───── PROVIDED INFORMATION ─────

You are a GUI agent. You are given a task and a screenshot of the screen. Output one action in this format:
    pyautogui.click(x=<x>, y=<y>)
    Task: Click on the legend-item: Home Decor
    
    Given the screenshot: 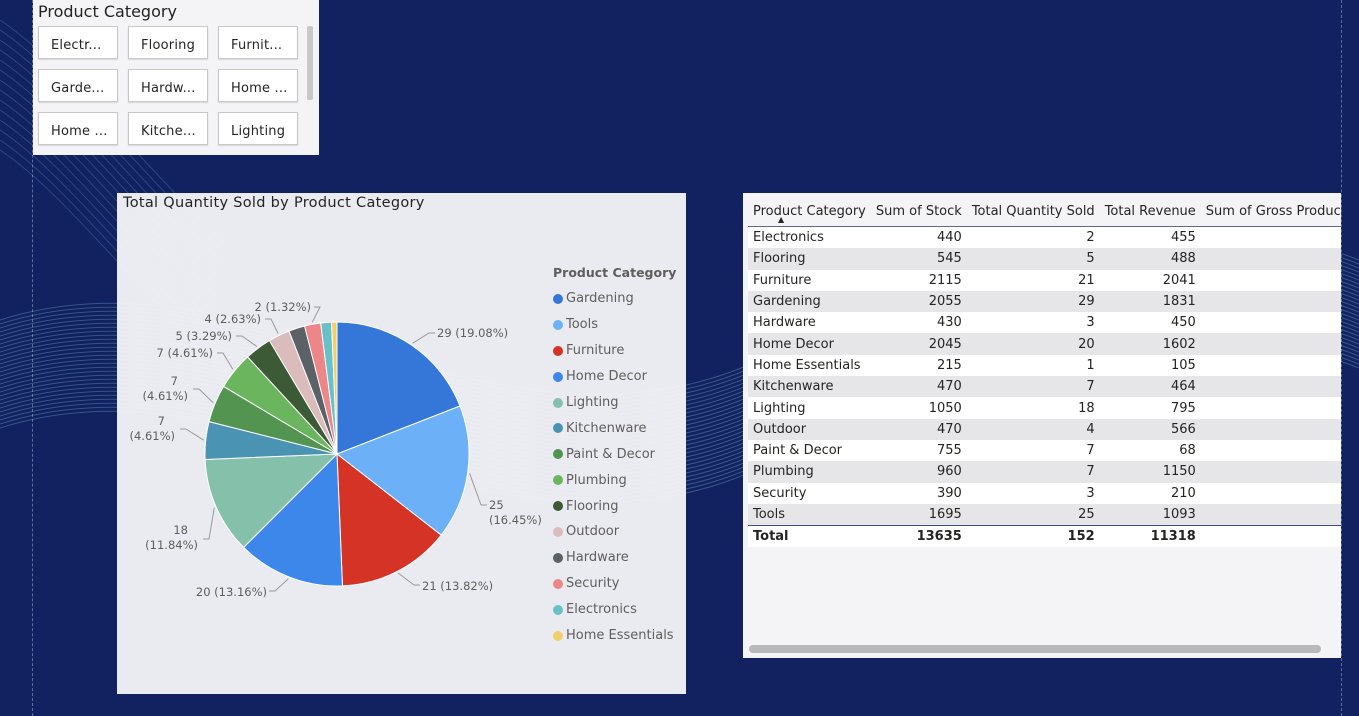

─────
───── PROVIDED INFORMATION ─────

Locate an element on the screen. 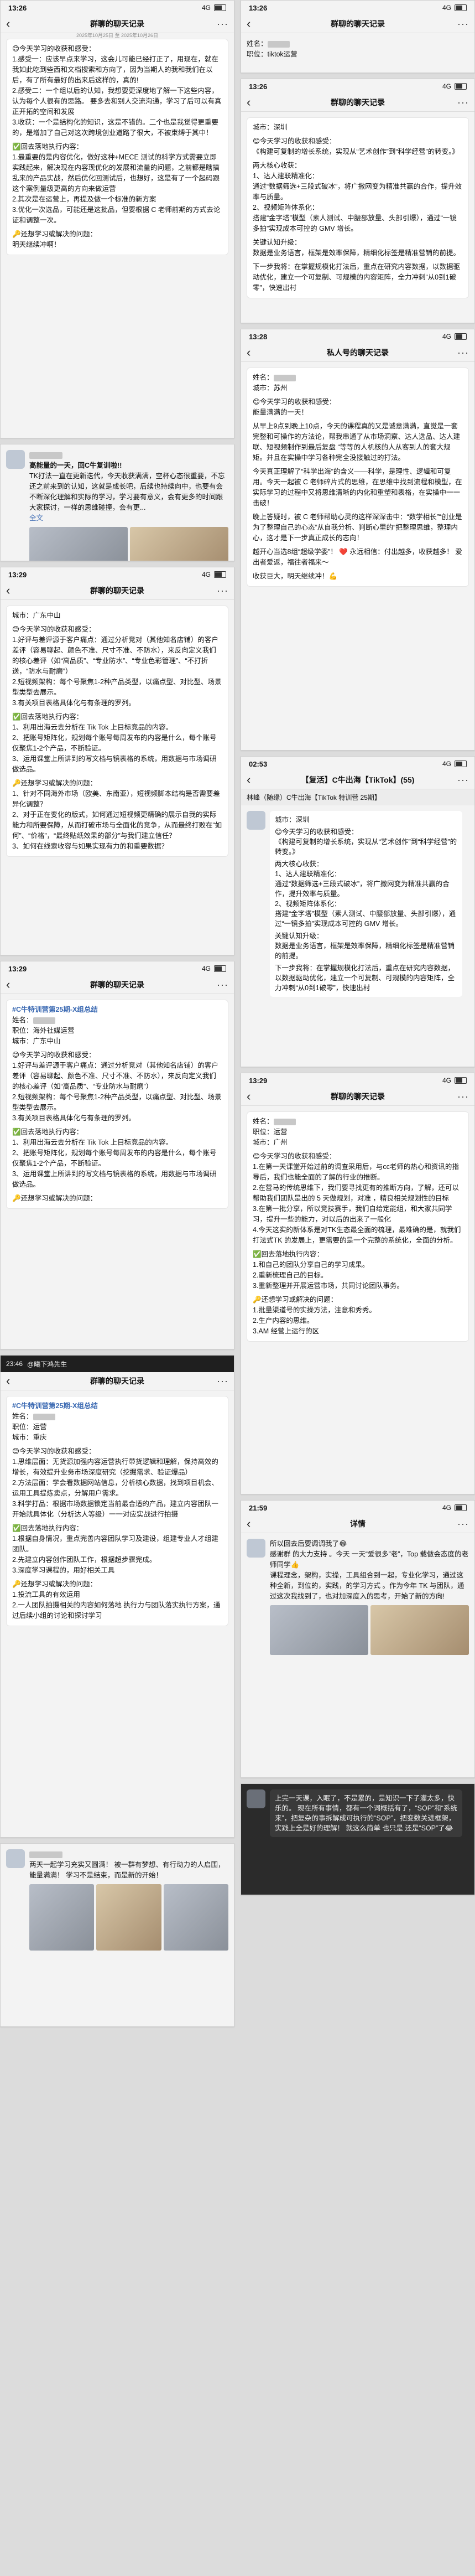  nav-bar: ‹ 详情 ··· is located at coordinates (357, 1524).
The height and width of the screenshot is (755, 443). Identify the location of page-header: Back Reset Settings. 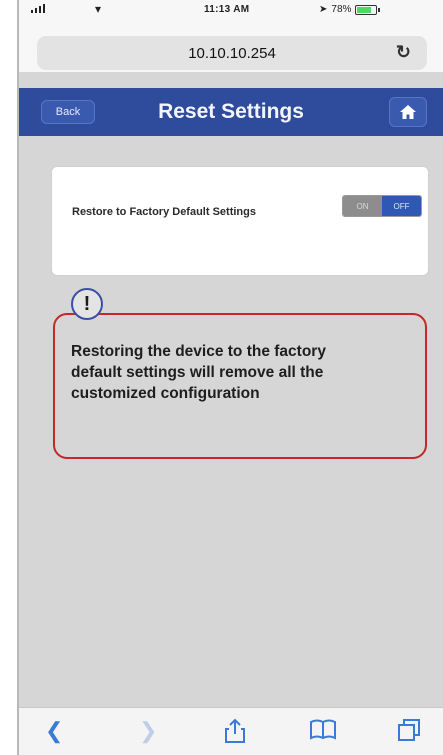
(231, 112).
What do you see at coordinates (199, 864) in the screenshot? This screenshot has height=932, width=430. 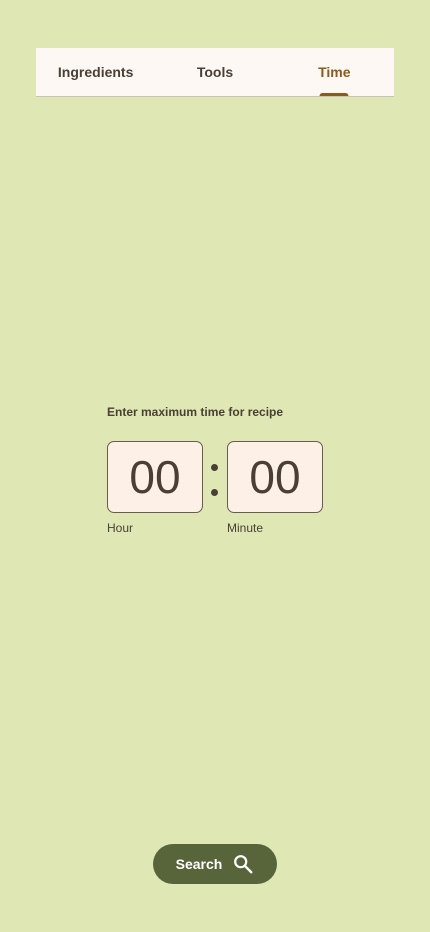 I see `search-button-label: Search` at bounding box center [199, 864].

─────

### JOB
Lay out the material as a Markdown table with the columns Line No. and Content, starting with the line that contains "The height and" and going on through the line that contains "(231, 112).", skipping blank lines. Do not include the pictures.

### ANSWER SPACE
| Line No. | Content |
|---|---|
| 1 | The height and width of the screenshot is (755, 443). Identify the location of page-header: Back Reset Settings.  |
| 2 | (231, 112). |